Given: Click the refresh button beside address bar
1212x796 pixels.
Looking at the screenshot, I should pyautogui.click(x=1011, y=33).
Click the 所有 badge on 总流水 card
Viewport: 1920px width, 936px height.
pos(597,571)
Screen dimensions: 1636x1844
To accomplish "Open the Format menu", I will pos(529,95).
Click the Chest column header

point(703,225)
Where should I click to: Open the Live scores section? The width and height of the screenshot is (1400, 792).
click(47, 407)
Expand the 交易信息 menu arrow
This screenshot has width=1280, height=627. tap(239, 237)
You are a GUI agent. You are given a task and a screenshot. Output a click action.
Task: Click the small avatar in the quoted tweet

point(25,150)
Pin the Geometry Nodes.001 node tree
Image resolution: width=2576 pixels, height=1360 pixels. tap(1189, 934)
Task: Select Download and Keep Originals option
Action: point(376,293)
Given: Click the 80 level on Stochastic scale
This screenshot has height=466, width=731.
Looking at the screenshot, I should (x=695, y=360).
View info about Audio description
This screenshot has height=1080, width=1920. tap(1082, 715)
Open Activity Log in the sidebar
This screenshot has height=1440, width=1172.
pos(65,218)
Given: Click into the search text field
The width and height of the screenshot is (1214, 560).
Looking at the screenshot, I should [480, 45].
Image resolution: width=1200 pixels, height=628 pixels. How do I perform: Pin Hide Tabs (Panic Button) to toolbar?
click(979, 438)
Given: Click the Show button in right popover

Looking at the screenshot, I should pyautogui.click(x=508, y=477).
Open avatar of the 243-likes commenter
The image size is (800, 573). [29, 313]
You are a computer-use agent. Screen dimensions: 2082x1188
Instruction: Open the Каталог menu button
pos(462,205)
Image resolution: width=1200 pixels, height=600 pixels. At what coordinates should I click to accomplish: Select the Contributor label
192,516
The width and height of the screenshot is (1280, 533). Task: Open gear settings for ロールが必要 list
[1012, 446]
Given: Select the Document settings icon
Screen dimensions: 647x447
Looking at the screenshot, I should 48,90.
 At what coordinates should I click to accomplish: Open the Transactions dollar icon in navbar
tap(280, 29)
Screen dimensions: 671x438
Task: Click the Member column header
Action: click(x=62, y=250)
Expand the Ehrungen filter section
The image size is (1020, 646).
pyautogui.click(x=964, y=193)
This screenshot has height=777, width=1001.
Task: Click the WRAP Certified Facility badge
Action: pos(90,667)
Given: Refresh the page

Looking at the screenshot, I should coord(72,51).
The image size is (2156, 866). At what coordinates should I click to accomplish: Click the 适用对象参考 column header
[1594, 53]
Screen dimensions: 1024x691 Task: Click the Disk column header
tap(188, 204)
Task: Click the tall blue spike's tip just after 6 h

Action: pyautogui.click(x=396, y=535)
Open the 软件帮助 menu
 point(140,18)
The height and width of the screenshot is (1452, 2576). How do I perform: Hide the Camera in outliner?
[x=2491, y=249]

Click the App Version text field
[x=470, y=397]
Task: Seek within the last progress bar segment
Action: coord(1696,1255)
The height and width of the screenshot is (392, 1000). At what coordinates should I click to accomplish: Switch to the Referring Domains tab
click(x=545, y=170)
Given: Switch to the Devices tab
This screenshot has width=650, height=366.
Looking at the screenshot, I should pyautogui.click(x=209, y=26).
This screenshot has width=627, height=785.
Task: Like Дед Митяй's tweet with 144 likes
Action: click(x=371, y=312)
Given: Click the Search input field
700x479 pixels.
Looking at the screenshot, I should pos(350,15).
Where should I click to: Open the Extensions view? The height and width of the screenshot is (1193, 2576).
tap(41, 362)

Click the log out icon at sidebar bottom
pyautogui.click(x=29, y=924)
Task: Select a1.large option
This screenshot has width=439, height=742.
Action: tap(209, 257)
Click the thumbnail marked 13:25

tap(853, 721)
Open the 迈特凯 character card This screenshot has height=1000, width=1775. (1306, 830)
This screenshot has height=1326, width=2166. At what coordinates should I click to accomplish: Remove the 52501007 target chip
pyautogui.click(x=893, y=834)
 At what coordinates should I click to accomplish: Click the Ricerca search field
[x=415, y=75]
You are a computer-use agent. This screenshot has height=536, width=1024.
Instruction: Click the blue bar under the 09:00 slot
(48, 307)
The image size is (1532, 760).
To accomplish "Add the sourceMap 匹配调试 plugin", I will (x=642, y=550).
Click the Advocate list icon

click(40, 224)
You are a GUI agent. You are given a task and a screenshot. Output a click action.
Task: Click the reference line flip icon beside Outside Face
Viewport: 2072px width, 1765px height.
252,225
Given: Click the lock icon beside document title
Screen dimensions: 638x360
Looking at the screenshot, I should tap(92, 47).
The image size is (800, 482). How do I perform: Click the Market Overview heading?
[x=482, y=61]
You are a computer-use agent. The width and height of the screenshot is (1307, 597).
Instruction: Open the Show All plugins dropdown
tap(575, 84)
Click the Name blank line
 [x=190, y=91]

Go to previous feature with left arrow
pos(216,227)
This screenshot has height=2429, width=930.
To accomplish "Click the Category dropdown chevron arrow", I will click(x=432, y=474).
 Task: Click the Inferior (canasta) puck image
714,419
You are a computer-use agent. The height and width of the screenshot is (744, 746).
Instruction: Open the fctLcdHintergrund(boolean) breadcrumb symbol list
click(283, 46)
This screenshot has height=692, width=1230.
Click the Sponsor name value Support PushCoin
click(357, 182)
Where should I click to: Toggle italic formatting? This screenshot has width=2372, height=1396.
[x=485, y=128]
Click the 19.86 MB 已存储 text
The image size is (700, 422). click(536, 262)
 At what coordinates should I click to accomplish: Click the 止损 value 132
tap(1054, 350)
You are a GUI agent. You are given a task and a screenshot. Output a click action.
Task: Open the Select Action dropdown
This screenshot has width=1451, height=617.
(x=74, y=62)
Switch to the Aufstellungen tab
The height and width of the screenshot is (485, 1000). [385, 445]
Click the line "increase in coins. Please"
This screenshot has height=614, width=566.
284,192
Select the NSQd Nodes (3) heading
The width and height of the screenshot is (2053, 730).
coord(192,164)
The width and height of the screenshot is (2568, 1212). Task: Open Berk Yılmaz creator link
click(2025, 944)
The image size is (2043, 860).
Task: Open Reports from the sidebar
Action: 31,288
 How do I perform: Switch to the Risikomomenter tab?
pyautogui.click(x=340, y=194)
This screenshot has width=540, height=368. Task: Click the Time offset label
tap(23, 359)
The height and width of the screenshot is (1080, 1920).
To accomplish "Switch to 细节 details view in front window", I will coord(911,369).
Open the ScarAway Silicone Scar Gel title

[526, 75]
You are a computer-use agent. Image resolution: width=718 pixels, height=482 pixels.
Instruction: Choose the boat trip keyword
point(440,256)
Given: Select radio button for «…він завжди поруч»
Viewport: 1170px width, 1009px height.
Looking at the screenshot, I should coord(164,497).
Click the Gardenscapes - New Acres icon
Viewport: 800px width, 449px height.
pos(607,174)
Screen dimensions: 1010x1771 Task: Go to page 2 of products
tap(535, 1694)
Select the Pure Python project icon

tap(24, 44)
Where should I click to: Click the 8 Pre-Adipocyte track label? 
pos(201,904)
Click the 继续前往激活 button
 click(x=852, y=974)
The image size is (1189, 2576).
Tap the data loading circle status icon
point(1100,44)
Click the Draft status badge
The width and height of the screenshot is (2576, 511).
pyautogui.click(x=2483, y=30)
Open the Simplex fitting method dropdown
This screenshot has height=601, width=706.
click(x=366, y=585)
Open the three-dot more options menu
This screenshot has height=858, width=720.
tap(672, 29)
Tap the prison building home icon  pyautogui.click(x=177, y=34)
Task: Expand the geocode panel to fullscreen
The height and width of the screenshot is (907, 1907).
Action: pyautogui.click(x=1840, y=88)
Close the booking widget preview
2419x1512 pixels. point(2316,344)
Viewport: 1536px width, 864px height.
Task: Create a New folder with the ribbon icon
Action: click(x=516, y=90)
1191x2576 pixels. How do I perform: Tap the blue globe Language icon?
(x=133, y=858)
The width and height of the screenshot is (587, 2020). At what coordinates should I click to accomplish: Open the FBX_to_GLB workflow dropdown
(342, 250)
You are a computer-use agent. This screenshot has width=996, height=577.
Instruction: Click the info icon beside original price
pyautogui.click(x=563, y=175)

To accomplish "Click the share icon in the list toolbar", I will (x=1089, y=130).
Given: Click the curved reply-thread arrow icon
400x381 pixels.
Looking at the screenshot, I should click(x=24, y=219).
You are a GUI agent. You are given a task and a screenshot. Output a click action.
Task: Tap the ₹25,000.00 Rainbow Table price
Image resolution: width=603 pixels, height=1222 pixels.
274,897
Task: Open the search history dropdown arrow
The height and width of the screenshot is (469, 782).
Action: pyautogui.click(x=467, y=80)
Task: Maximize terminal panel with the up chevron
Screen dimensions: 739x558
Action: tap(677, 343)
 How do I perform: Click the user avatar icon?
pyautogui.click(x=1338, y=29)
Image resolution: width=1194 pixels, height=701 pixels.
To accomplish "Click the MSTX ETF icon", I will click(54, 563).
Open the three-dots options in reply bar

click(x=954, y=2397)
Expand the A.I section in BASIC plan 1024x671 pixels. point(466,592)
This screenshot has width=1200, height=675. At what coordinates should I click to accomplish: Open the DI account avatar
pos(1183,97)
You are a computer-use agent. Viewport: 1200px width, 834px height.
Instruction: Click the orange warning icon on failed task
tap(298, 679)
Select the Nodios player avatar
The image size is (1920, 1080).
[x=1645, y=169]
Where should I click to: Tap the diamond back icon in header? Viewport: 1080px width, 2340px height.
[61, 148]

◆ Short exercise
Copy out the entries word for word, starting at the line containing "Where should I click to: Open the Extensions" and ending with the line containing "tap(1054, 350)".

◆ Task output
Where should I click to: Open the Extensions view? The height and width of the screenshot is (1193, 2576).
tap(41, 362)

Click the log out icon at sidebar bottom
pyautogui.click(x=29, y=924)
Task: Select a1.large option
This screenshot has width=439, height=742.
Action: tap(209, 257)
Click the thumbnail marked 13:25

tap(853, 721)
Open the 迈特凯 character card This screenshot has height=1000, width=1775. (1306, 830)
This screenshot has height=1326, width=2166. At what coordinates should I click to accomplish: Remove the 52501007 target chip
pyautogui.click(x=893, y=834)
 At what coordinates should I click to accomplish: Click the Ricerca search field
[x=415, y=75]
You are a computer-use agent. This screenshot has height=536, width=1024.
Instruction: Click the blue bar under the 09:00 slot
(48, 307)
The image size is (1532, 760).
To accomplish "Add the sourceMap 匹配调试 plugin", I will (x=642, y=550).
Click the Advocate list icon

click(40, 224)
You are a GUI agent. You are given a task and a screenshot. Output a click action.
Task: Click the reference line flip icon beside Outside Face
Viewport: 2072px width, 1765px height.
252,225
Given: Click the lock icon beside document title
Screen dimensions: 638x360
Looking at the screenshot, I should tap(92, 47).
The image size is (800, 482). How do I perform: Click the Market Overview heading?
[x=482, y=61]
You are a computer-use agent. The width and height of the screenshot is (1307, 597).
Instruction: Open the Show All plugins dropdown
tap(575, 84)
Click the Name blank line
 [x=190, y=91]

Go to previous feature with left arrow
pos(216,227)
This screenshot has height=2429, width=930.
To accomplish "Click the Category dropdown chevron arrow", I will click(x=432, y=474).
 Task: Click the Inferior (canasta) puck image
714,419
You are a computer-use agent. The height and width of the screenshot is (744, 746).
Instruction: Open the fctLcdHintergrund(boolean) breadcrumb symbol list
click(283, 46)
This screenshot has height=692, width=1230.
Click the Sponsor name value Support PushCoin
click(357, 182)
Where should I click to: Toggle italic formatting? This screenshot has width=2372, height=1396.
[x=485, y=128]
Click the 19.86 MB 已存储 text
The image size is (700, 422). click(536, 262)
 At what coordinates should I click to accomplish: Click the 止损 value 132
tap(1054, 350)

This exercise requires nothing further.